→ Page text

= = =

Singh v Singh
[2018] NZHC 2506
•25 September 2018
IN THE HIGH COURT OF NEW ZEALAND TAURANGA REGISTRY
I TE KŌTI MATUA O AOTEAROA TAURANGA MOANA ROHE
CIV-2017-470-000100
[2018] NZHC 2506
BETWEEN GURMINDER SINGH
First Plaintiff
RUPINDER KAUR
Second PlaintiffAND
HARVINDER SINGH
First Defendant
JASPAL KAUR
Second Defendant
Hearing: 20–21 August 2018 Appearances:
J Delaney for Plaintiffs
R E Kettelwell and M A Urquhart for Defendants
Judgment:
25 September 2018
JUDGMENT OF COURTNEY J
SINGH v SINGH [2018] NZHC 2506 [25 September 2018]
Introduction
[1] This case concerns a rental property in Tauranga. The defendants, Harvinder Singh (Harvinder) and Jaspal Kaur (Jaspal) are the registered proprietors.1 The plaintiffs, Gurminder Singh (Gary) and Rupinder Kaur (Rupinder) say that they contributed 50 per cent of the equity and have contributed to the mortgage repayments and other outgoings, with the result that Harvinder and Jaspal hold it, as to 50 per cent, on a resulting trust for them. Harvinder and Jaspal deny this; they say that they paid for the property entirely and have met the outgoings themselves.
[2] The only issue is factual; there is no disagreement that if Gary and Rupinder contributed to the purchase Harvinder and Jaspal will hold the property on trust for them as to 50 per cent of its value. The relevant principles are those stated by Lord Brown-Wilkinson in Westdeutsche Landesbank Girozentrale v Islington London Borough Council:2
… A makes a voluntary payment to B or pays (wholly or in part) for the purchase of a property which is vested either in B alone or in the joint names of A and B, there is a presumption that A did not intend to make a gift to B: the money or property is held on trust for A (if he is the sole provider of the money) or in the case of a joint purchase by A and B in shares proportionate to their contributions.

= = =

→ Recorded data
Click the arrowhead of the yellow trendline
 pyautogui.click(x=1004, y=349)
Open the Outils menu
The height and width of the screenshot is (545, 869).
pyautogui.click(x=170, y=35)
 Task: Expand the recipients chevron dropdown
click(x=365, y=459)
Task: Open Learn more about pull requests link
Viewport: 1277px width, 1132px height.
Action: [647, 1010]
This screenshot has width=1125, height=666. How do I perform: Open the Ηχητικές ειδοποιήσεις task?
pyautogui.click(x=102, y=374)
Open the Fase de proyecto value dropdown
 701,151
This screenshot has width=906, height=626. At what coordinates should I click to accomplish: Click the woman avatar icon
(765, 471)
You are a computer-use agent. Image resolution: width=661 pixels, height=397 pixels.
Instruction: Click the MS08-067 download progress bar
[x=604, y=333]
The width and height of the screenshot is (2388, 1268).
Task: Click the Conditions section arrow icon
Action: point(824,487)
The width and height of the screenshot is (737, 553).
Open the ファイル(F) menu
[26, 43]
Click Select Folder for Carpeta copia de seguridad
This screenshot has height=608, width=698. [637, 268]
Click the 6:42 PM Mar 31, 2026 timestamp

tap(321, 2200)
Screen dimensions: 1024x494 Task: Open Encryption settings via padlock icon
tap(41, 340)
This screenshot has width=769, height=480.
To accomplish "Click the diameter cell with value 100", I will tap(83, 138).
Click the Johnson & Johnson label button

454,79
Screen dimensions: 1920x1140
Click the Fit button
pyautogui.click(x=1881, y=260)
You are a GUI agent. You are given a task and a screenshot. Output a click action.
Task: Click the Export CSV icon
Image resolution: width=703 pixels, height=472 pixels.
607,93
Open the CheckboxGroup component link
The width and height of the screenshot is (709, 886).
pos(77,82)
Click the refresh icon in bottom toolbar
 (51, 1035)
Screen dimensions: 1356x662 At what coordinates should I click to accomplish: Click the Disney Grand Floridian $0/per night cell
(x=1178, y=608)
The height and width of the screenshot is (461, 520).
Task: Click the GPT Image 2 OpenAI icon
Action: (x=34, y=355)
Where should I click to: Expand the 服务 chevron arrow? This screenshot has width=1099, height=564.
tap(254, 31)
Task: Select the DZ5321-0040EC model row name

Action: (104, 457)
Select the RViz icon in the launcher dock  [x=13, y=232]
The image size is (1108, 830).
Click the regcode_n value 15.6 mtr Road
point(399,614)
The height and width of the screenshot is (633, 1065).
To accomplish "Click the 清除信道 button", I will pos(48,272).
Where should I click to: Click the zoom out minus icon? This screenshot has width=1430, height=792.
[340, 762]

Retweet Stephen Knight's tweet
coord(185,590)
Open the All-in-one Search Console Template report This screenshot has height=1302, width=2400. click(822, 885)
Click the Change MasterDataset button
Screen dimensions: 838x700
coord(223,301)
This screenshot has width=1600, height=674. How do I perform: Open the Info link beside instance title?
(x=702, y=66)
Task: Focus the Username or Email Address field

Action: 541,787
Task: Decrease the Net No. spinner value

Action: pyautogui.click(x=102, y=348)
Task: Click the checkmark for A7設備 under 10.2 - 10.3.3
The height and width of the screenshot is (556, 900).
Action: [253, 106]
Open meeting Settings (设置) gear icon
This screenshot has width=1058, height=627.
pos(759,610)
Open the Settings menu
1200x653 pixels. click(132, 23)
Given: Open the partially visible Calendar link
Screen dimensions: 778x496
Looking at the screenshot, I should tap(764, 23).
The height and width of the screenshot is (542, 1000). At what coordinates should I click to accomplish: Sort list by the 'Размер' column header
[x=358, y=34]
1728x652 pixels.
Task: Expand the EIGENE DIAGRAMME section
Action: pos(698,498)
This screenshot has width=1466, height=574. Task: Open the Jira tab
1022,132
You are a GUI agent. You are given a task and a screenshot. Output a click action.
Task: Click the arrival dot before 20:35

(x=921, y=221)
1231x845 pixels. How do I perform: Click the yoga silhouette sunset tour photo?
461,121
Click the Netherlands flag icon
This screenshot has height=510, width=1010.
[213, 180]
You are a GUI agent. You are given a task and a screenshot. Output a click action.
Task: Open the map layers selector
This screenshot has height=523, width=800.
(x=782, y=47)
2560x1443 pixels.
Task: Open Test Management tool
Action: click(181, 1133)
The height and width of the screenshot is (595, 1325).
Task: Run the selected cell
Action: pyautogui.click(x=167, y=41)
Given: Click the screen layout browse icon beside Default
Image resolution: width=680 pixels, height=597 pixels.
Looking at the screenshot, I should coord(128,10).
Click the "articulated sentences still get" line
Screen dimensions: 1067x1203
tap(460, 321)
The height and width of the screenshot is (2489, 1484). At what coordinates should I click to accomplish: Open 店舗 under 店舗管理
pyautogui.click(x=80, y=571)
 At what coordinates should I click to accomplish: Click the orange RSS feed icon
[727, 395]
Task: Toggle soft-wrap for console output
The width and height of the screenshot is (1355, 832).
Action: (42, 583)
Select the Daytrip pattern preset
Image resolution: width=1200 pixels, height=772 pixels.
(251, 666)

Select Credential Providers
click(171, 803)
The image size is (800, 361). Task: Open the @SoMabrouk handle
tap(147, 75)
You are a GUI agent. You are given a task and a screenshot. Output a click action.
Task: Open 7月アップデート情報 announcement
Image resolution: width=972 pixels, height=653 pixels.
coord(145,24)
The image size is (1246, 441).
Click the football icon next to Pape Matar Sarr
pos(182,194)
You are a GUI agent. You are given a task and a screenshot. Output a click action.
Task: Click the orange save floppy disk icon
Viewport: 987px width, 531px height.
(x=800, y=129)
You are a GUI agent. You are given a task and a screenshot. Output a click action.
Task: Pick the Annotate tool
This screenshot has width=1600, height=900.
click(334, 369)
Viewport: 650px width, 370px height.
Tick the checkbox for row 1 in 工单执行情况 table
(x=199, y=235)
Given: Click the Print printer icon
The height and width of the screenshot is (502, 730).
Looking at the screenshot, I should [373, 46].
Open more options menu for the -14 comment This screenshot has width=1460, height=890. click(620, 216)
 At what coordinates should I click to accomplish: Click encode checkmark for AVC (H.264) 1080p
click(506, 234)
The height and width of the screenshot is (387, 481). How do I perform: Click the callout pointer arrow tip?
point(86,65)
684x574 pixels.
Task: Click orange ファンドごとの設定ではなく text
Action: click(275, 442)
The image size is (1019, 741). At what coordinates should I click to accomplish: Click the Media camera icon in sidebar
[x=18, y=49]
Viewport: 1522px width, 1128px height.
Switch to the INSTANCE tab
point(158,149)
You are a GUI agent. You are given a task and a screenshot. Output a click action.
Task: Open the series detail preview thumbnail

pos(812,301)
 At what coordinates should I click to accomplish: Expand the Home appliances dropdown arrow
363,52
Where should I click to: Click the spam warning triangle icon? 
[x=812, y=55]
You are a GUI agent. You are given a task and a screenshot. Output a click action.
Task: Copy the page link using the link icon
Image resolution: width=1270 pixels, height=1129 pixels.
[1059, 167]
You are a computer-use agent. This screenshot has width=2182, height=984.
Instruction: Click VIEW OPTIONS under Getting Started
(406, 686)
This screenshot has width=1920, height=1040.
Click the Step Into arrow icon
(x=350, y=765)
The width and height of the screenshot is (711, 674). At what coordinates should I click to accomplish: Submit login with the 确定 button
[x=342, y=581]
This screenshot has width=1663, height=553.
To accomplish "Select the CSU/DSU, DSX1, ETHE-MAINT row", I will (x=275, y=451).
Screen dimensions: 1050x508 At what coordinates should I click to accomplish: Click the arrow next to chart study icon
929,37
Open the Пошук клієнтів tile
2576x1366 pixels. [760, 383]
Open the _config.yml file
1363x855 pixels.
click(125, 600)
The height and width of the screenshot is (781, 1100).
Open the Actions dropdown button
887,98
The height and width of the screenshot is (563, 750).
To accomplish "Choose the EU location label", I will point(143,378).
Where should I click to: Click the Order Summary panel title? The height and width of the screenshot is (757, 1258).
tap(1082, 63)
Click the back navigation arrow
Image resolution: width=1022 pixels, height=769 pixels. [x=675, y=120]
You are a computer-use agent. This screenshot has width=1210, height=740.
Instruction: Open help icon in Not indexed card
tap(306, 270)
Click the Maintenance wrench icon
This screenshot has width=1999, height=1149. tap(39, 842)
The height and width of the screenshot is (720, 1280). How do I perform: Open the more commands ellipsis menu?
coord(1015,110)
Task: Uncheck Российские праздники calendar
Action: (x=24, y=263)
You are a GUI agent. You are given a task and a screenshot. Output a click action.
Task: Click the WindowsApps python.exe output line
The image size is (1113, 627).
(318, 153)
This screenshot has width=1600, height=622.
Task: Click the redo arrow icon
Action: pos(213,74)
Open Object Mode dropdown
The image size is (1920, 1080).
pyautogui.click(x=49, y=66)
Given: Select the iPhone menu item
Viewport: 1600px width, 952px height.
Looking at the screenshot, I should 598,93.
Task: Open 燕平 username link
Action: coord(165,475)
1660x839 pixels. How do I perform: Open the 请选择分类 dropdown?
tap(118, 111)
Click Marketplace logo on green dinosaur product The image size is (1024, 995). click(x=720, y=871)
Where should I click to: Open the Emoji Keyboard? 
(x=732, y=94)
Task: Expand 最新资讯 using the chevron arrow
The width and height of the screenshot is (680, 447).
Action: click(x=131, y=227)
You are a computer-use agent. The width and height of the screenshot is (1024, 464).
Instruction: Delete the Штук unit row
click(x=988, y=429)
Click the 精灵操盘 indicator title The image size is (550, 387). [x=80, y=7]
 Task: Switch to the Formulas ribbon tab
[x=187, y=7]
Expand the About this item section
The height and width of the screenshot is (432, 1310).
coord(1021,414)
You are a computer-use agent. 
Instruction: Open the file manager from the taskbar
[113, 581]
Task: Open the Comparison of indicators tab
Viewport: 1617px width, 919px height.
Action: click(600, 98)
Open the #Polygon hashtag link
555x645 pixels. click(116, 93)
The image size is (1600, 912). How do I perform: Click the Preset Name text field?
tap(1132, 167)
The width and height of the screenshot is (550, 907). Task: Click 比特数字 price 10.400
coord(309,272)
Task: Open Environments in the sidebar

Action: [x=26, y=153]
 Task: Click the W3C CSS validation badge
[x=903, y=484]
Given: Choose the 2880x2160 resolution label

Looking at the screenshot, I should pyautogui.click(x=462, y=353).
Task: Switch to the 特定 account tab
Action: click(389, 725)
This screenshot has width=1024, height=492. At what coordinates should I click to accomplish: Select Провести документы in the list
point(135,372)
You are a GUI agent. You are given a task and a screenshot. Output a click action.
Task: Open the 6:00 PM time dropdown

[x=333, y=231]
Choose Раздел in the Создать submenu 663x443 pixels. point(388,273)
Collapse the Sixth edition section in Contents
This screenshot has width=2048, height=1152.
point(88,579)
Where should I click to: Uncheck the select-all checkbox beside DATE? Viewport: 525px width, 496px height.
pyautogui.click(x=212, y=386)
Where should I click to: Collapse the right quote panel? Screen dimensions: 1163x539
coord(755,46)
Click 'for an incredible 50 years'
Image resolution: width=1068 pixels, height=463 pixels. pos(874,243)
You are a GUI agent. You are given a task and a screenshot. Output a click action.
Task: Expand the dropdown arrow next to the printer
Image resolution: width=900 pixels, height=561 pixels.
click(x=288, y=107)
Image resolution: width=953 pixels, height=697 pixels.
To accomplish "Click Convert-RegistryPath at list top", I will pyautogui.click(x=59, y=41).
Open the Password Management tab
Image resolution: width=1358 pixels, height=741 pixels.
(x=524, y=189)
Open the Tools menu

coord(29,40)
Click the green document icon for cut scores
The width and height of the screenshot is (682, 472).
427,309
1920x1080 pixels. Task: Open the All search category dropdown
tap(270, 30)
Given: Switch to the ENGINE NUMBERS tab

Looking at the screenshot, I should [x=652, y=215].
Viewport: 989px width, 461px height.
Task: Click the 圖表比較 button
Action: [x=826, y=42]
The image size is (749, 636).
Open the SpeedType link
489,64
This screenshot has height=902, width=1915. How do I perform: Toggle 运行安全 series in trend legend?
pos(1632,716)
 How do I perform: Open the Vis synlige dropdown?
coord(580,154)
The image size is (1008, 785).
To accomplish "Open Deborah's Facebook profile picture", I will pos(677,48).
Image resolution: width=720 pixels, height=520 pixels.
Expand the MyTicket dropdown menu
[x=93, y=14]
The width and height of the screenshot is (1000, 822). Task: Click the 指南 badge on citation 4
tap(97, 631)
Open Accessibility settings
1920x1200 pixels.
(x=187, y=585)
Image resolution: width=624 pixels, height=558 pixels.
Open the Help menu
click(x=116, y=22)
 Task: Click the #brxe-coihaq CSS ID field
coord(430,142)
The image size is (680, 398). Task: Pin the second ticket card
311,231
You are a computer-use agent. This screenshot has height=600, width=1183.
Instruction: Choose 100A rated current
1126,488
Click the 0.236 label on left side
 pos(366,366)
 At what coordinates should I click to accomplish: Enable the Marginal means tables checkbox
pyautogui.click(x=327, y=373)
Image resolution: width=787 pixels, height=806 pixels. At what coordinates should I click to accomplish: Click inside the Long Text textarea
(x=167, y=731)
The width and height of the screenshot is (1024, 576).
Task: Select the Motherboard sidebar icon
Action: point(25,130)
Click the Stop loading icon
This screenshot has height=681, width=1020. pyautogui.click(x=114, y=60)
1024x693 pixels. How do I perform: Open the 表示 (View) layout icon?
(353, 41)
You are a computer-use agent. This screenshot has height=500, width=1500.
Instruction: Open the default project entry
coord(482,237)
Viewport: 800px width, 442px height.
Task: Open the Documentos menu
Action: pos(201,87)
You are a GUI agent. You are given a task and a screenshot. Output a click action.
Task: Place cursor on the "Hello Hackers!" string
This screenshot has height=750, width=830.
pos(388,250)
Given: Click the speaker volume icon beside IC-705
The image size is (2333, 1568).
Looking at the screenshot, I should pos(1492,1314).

= = =

→ Requirements
[a] In the judgment, who are the registered proprietors of the rental property?
[b] Print the records from the line with "Open the All-in-one" up to and including the line with "Action: pyautogui.click(x=102, y=348)".
The judgment and the records come from separate, unrelated sources.

→ Task results
[a] Harvinder Singh and Jaspal Kaur, the defendants.

[b]
Open the All-in-one Search Console Template report This screenshot has height=1302, width=2400. click(822, 885)
Click the Change MasterDataset button
Screen dimensions: 838x700
coord(223,301)
This screenshot has width=1600, height=674. How do I perform: Open the Info link beside instance title?
(x=702, y=66)
Task: Focus the Username or Email Address field

Action: 541,787
Task: Decrease the Net No. spinner value

Action: pyautogui.click(x=102, y=348)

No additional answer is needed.